Nelle società a capitalismo avanzato, arrivare al potere, assume connotati complessi, confondenti, specie per chi si propone di rimpiazzare la vecchia classe dirigente.
L’alternativa socialista e il riformismo
Qualsiasi gruppo politico ha come fine ultimo la presa del potere.
Questa nelle società a capitalismo avanzato assume connotati complessi, confondenti, specie per chi si propone di prendere il potere per rimpiazzare la vecchia classe dirigente.
Esclusa la via rivoluzionaria, per brevità non argomenterò la cosa, prendiamolo con un dato acquisito: rimane la via riformista.
Il termine riformista è stato snaturato nel linguaggio mediatico-politico, finendo per diventare sinonimo di “moderato”, ma esiste anche un riformismo radicale, anzi forse questo è l’unico che in senso stretto potrebbe esistere.
Applicare delle riforme che sul lungo periodo influenzino così in profondità la società da portarla a cambiare nella struttura.
Un partito di ispirazione socialista potrebbe domani mattina vincere le elezioni, raggiungere il Governo, ma non controllare lo Stato. Non basta il 51% dei voti o in Parlamento per imporre un cambiamento strutturale.
Un processo di questo tipo richiede:
a) Una classe dirigente capace di pianificare;
b) Un progetto politico di lungo corso;
c) Un forte sostegno popolare (e quindi dei media per comunicare);
d) Nei momenti più duri: supporto economico (settore bancario) e militare.
Quindi un progetto politico alternativo, anche blando, richiederebbe una grande capacità di pianificare, fare compromessi, elaborare piani di lungo corso e soprattutto mantenere consensi e posizioni di potere acquisite.
Qui si arriva a due problemi:
1) Chi occupa una posizione di potere -ancor di più se subalterna- per tanto tempo, anche volendo cambiare le cose, può in qualche modo pietrificarsi e quindi finire col diventare un’opposizione da operetta (come accadde al PCI con la sua conversione lenta e inesorabile fino al PD).
2) Il sistema politico ed elettorale nel neoliberismo e nei sistemi post-democratici è pensato per non creare un consenso duraturo. Le informazioni, i personaggi e le idee scorrono velocissimi sui social e sulle tv, la notizia di una settimana fa è già vecchia e il politico non eletto una volta è già considerato come “bruciato”. Tutto corre e tutto perde di significato e diventa facilmente omologabile agli altri.
I cittadini vogliono vedere risultati positivi e subito, misurabili dall’ISTAT, rapidamente, come i dati annuali del PIL o della disoccupazione. Non importa nulla se quei dati derivano dagli anni precedenti, si giudica questo eterno presente.

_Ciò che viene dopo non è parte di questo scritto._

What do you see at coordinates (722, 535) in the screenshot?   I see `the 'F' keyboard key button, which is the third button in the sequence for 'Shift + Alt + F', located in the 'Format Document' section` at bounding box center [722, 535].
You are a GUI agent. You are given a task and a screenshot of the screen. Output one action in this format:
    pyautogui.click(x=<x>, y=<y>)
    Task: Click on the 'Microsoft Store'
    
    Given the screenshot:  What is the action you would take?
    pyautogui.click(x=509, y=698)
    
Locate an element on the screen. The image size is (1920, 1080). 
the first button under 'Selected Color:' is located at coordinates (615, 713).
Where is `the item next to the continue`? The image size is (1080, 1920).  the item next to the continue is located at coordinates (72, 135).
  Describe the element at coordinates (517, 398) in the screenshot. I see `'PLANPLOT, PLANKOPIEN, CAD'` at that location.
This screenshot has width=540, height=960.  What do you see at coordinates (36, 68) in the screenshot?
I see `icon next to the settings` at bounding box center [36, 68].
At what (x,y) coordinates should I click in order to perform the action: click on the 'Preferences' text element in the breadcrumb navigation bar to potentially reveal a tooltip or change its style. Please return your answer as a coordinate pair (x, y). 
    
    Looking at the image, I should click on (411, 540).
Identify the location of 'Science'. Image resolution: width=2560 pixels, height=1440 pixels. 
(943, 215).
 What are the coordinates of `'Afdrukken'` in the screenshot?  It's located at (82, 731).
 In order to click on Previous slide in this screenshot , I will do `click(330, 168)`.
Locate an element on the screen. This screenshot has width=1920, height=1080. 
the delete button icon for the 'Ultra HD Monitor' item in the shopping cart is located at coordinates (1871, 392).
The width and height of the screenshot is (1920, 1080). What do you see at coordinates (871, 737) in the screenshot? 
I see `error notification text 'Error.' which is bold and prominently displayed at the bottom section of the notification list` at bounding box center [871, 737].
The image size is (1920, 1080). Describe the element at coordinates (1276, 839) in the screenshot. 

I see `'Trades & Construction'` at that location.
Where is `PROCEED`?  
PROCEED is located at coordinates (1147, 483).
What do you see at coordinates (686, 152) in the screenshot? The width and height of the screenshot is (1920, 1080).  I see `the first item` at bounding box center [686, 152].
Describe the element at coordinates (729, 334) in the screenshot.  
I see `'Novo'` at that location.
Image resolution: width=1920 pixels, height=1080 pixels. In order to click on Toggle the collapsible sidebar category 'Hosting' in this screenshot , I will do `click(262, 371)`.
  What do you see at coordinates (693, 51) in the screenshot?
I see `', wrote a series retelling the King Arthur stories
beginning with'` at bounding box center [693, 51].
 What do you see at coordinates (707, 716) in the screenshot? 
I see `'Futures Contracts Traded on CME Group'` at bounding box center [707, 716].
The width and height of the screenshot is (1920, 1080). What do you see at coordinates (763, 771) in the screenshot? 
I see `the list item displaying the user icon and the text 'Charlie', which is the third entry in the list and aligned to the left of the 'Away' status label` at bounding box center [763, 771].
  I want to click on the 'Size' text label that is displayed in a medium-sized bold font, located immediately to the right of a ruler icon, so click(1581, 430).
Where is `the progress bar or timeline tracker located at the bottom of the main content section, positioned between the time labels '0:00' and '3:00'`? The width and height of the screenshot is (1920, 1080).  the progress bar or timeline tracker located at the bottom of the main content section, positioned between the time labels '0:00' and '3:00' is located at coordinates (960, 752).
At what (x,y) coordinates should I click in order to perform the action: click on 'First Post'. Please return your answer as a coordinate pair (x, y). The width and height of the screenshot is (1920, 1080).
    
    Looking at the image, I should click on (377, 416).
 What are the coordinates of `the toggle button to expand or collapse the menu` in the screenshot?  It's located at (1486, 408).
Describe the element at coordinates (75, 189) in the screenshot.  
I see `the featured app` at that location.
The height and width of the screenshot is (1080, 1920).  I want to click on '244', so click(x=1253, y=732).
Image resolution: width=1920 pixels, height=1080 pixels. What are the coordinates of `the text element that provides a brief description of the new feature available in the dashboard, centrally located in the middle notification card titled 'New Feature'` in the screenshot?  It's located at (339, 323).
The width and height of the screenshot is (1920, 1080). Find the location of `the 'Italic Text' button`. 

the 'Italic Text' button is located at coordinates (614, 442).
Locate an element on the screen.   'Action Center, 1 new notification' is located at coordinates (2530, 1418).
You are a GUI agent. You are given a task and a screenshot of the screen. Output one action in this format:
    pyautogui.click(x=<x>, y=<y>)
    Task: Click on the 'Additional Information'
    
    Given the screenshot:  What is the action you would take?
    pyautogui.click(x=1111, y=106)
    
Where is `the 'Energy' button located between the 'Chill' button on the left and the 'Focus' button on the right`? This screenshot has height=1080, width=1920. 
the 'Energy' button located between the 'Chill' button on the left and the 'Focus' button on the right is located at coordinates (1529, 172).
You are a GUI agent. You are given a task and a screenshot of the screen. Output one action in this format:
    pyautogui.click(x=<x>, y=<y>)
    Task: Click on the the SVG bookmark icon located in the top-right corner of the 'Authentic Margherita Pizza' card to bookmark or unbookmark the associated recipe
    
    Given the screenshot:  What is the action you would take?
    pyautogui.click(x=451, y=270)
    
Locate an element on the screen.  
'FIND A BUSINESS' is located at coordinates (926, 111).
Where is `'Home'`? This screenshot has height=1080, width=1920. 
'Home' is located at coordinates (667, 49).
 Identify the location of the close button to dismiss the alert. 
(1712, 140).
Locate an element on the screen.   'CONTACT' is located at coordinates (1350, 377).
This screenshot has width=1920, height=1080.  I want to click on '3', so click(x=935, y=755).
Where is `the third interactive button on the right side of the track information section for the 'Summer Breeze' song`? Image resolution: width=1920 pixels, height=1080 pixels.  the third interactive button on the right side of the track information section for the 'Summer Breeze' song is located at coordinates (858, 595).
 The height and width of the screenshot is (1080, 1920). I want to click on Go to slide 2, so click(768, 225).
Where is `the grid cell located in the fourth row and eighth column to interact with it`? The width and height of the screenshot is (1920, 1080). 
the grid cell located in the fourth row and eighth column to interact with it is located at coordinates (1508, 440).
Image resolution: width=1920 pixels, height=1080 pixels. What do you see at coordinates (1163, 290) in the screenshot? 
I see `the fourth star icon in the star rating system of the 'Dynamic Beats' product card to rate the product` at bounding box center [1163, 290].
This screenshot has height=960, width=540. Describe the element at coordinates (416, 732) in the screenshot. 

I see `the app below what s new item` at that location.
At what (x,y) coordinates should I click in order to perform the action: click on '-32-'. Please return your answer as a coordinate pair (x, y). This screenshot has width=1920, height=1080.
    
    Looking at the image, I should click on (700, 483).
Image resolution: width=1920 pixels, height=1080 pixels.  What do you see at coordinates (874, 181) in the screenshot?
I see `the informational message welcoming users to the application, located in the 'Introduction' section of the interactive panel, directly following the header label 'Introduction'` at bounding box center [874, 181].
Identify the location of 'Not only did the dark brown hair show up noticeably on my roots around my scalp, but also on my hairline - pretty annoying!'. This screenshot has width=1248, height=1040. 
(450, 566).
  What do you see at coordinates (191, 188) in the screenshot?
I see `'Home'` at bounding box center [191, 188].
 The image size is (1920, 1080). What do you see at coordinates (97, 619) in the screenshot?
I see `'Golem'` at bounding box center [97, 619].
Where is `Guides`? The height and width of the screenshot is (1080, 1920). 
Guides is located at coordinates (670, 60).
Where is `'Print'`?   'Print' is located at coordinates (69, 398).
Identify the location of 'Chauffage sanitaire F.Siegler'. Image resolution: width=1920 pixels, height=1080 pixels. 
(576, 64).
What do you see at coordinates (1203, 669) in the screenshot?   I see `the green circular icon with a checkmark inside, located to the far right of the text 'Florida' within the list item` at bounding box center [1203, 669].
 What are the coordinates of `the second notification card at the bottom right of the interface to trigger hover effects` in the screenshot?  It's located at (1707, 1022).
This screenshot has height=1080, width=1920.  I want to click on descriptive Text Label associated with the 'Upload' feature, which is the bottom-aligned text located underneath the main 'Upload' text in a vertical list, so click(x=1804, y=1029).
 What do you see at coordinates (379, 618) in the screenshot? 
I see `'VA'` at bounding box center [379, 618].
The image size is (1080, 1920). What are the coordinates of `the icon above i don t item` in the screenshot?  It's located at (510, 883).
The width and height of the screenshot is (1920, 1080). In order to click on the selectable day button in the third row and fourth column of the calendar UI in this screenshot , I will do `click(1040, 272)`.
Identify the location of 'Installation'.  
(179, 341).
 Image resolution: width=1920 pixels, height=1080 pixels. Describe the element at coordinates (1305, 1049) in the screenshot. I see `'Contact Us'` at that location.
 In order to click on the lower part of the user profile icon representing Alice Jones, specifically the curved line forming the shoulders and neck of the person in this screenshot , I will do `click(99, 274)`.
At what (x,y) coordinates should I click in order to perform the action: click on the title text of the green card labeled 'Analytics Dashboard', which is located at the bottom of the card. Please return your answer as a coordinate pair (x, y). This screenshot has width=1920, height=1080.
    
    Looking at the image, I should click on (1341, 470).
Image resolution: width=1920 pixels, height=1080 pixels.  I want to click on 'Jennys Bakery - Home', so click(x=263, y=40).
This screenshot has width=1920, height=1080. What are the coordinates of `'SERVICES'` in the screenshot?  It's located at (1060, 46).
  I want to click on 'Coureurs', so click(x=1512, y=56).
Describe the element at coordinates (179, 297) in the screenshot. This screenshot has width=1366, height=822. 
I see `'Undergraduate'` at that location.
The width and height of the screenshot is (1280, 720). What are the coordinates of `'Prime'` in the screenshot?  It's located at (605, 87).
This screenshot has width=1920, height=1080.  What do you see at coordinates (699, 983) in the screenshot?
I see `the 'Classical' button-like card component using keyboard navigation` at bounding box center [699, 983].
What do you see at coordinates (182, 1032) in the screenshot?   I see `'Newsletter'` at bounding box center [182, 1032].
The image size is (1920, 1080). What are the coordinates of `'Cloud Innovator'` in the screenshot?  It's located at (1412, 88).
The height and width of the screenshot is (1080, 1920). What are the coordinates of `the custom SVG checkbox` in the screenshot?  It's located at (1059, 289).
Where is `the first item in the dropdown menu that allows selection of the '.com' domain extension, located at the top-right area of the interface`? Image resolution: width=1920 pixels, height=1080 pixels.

Questo modo di agire è nemico di ogni cambiamento. Ogni agire politico per sua natura scontenta una parte, è anzi possibile che anche la migliore delle riforme, in un primo momento mostri solo difetti e che solo in un secondo momento, sul lungo periodo possa mostrare i propri effetti sulla società.
Questo è ancor più vero, per un governo che volesse mutare la struttura economica in socialista. In questi termini mantenere il consenso, già distrutto dalla propaganda, è praticamente impossibile.
Questo è il grande dilemma dell’alternativa socialista in Occidente, l’impossibilità di arrivare al potere senza un’azione di forza a cui non è possibile accedere per l’esiguità dei numeri, i quali rendono unicamente praticabile la via riformista che però svuota le reali possibilità di cambiamento impedendo la formazione di un gruppo sociale realmente interessato al mutamento di cui sopra.